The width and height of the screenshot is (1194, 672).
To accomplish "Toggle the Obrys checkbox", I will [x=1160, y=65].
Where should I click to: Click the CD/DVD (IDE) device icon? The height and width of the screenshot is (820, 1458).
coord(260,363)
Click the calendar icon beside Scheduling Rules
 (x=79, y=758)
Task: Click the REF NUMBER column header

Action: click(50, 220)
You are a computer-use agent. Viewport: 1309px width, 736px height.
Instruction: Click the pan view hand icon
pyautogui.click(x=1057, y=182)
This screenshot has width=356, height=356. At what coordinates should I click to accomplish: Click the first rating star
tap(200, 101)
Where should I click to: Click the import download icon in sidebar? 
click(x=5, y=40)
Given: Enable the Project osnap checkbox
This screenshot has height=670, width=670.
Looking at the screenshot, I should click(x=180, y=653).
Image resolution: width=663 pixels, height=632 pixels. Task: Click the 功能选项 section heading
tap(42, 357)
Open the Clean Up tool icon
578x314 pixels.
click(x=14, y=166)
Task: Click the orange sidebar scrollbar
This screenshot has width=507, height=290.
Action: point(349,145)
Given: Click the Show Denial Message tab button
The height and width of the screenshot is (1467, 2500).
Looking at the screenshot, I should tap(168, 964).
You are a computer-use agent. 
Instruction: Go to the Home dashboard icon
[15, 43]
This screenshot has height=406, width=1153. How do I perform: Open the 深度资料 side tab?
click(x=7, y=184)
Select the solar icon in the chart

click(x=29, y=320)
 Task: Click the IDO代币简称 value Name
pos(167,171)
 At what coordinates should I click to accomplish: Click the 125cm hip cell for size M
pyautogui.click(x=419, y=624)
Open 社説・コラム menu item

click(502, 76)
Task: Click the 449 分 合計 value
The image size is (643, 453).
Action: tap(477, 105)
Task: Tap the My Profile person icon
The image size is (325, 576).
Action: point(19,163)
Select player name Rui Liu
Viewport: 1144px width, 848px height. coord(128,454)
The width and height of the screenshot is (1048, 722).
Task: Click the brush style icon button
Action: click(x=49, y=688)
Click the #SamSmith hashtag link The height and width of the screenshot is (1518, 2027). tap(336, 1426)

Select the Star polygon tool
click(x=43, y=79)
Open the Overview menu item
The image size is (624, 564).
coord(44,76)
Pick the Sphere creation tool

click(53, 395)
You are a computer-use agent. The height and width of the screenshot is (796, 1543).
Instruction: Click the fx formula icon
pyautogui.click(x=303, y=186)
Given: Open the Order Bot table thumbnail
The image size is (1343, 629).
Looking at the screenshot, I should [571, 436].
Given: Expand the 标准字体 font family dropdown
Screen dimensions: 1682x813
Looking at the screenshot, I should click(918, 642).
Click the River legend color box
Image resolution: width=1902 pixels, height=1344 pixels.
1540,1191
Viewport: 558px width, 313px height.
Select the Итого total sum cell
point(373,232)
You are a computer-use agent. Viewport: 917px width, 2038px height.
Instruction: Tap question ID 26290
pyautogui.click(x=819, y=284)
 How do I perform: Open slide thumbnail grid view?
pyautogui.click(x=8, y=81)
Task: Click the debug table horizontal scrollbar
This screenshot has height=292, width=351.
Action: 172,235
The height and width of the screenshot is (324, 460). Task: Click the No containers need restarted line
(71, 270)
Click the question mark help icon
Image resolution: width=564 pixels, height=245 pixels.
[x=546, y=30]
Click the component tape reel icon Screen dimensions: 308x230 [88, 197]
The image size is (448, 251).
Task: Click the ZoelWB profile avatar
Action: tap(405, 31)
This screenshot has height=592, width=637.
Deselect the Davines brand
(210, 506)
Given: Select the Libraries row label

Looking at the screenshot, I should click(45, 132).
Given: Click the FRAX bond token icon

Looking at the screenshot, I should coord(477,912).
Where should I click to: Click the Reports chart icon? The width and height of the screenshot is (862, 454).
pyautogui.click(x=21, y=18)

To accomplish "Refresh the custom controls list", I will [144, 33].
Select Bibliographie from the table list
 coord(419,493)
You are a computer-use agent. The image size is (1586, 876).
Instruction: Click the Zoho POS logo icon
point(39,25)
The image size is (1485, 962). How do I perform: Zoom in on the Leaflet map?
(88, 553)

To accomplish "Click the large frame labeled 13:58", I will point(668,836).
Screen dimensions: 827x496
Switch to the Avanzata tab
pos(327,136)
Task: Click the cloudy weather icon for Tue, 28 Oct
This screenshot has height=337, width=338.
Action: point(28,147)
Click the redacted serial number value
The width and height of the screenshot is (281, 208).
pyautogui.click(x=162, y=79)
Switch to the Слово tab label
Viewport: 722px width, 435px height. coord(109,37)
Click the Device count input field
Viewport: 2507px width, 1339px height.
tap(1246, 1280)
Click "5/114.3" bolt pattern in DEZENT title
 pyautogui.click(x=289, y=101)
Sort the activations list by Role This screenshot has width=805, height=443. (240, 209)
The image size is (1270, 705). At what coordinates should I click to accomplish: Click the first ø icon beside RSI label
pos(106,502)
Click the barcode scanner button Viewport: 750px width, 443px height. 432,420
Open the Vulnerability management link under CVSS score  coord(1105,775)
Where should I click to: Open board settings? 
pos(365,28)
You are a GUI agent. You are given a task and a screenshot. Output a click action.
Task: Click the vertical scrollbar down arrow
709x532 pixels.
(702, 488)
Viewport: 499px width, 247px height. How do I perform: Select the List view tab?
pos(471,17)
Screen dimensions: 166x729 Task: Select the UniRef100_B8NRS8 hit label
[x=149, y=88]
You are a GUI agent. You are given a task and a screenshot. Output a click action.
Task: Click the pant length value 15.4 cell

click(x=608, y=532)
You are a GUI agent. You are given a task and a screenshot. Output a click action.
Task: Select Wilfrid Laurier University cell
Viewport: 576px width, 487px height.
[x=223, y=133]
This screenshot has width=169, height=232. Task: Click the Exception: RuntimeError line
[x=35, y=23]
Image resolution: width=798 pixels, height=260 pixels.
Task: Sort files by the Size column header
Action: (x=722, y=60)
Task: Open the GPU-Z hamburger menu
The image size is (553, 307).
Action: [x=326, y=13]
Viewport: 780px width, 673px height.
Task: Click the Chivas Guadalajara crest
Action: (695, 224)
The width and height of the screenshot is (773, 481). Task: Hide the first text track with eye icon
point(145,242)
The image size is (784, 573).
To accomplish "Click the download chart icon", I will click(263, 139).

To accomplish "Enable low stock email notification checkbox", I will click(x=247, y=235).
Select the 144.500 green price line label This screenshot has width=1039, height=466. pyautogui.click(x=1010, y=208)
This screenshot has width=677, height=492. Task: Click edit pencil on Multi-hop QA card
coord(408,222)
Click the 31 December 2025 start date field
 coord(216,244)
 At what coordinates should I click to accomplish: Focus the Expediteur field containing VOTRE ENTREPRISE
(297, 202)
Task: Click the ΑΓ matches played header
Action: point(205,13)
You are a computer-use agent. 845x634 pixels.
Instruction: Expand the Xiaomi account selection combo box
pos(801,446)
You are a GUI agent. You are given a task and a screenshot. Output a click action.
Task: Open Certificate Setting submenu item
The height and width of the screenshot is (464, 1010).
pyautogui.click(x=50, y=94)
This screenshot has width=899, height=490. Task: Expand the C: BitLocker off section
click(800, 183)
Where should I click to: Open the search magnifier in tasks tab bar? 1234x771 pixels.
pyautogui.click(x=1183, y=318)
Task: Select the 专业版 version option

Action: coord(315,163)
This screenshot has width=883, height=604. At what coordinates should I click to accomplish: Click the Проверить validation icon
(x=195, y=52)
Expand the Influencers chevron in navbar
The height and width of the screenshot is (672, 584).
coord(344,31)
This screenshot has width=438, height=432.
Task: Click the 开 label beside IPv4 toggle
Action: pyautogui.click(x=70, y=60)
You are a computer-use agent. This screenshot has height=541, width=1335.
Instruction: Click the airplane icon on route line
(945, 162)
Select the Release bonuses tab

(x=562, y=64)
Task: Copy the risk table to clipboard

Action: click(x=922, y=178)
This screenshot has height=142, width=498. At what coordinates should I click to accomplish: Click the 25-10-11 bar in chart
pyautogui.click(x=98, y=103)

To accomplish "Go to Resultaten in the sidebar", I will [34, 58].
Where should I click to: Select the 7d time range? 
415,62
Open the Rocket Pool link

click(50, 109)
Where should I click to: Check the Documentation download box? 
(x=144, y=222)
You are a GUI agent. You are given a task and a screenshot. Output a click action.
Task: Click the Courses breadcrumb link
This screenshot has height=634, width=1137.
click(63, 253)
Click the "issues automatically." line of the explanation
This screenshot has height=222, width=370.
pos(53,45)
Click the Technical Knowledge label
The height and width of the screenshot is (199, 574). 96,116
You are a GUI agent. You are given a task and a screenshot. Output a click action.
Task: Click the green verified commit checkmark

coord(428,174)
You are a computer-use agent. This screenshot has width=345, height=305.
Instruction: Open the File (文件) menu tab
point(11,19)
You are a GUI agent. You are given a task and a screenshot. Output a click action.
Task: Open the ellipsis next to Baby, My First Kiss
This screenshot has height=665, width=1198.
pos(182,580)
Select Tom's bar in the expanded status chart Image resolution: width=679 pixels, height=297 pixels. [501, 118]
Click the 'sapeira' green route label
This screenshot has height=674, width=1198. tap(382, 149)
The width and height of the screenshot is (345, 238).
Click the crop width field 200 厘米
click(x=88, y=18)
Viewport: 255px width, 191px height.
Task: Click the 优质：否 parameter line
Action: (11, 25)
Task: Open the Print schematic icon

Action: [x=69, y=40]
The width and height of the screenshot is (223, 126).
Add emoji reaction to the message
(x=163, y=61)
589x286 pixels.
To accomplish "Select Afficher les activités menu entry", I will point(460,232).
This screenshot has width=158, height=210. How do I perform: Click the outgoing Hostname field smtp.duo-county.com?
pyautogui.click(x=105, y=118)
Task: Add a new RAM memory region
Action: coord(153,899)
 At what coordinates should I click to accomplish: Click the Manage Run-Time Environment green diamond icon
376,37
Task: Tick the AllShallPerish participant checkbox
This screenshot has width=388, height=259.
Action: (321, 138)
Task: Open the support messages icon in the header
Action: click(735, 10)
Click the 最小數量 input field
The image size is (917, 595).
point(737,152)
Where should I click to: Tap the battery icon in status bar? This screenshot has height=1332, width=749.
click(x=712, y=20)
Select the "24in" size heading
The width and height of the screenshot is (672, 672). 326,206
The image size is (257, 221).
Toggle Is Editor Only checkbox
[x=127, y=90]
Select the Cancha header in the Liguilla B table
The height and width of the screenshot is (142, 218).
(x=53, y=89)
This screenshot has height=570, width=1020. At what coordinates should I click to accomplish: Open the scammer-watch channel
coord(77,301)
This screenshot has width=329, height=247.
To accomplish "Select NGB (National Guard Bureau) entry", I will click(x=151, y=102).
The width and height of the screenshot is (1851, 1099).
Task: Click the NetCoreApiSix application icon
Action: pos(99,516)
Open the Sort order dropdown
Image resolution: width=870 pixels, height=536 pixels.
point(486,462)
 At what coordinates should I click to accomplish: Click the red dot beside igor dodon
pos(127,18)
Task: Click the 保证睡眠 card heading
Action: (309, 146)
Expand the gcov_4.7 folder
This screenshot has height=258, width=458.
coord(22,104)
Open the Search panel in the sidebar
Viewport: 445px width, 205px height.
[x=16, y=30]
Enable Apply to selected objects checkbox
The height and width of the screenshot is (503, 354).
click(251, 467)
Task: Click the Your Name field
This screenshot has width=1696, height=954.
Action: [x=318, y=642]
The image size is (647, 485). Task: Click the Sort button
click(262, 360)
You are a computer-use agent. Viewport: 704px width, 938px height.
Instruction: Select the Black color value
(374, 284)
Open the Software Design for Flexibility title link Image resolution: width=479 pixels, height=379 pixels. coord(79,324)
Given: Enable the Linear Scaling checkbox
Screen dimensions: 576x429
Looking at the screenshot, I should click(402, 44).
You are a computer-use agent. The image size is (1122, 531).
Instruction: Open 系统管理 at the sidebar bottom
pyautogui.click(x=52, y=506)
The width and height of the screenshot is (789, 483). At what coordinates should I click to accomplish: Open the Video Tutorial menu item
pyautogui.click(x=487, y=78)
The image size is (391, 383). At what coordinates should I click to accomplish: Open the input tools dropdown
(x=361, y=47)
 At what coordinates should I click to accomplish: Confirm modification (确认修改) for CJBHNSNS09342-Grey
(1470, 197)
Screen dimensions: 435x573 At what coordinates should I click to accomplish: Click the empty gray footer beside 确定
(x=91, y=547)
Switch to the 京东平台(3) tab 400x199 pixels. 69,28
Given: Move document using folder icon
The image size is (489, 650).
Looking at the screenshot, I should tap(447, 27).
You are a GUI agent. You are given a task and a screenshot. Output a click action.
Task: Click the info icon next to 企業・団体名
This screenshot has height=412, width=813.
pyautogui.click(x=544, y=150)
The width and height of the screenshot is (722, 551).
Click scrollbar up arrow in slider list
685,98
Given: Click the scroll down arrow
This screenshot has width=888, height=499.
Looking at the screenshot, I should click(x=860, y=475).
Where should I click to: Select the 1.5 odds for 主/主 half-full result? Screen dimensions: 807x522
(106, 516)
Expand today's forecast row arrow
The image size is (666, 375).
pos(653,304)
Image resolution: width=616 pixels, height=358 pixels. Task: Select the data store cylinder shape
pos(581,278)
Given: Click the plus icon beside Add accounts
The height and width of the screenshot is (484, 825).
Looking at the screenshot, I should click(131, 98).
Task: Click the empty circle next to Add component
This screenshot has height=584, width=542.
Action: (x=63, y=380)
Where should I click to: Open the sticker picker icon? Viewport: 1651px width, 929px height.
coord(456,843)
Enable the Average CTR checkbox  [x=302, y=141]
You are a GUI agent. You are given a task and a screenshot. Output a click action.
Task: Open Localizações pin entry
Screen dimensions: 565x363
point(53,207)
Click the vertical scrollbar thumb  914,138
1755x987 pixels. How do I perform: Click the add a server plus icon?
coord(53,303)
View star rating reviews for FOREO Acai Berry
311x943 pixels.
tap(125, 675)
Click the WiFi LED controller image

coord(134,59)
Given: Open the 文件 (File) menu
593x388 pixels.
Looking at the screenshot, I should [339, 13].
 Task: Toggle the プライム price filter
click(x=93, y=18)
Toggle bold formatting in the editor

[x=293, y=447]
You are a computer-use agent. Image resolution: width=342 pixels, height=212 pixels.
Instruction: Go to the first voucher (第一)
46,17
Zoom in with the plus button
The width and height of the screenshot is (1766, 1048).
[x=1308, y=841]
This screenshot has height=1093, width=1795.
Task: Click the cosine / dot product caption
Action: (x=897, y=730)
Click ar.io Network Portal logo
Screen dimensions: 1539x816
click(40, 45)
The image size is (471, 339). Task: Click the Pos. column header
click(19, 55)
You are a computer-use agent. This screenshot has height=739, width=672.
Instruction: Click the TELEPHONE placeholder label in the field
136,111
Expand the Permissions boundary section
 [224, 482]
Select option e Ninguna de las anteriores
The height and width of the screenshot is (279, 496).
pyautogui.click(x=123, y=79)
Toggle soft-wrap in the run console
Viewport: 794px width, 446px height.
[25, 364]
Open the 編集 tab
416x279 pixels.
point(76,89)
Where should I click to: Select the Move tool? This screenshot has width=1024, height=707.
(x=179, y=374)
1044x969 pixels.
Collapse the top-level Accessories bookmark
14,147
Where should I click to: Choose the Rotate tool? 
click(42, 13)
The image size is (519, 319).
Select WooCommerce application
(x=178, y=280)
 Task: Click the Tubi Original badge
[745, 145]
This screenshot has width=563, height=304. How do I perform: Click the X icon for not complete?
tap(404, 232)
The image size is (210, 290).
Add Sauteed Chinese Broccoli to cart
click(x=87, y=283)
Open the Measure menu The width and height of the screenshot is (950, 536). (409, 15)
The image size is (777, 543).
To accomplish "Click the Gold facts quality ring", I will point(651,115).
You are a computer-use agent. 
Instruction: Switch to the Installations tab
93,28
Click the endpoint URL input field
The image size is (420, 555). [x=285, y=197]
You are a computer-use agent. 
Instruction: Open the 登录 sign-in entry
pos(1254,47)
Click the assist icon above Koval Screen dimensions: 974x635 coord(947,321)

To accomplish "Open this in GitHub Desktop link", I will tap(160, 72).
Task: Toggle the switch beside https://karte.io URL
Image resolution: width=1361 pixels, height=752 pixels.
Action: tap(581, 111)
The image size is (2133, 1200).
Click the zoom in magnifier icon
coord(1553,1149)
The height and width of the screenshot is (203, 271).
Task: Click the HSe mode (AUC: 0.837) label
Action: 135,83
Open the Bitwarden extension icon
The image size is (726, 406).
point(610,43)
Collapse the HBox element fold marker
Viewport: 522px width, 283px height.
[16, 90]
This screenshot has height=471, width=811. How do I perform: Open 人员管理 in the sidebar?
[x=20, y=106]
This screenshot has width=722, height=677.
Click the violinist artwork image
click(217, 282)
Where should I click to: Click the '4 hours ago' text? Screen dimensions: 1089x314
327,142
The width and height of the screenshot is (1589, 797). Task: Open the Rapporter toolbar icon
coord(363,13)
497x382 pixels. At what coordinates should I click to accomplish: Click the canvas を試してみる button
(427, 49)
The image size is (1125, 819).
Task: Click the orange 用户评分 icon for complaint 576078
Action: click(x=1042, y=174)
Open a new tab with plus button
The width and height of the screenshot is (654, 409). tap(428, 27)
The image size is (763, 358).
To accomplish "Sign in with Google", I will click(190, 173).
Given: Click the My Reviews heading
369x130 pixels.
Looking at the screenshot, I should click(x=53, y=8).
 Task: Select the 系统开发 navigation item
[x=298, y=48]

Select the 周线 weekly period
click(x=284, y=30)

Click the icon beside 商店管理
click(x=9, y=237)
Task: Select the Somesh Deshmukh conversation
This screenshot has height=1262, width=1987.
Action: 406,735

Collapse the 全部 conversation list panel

========

- _Stated problem_:
Duplicate the listing above from its first line through the line containing "Action: click(50, 220)", both ends included.

- _Solved problem_:
The width and height of the screenshot is (1194, 672).
To accomplish "Toggle the Obrys checkbox", I will [x=1160, y=65].
Where should I click to: Click the CD/DVD (IDE) device icon? The height and width of the screenshot is (820, 1458).
coord(260,363)
Click the calendar icon beside Scheduling Rules
 (x=79, y=758)
Task: Click the REF NUMBER column header

Action: click(50, 220)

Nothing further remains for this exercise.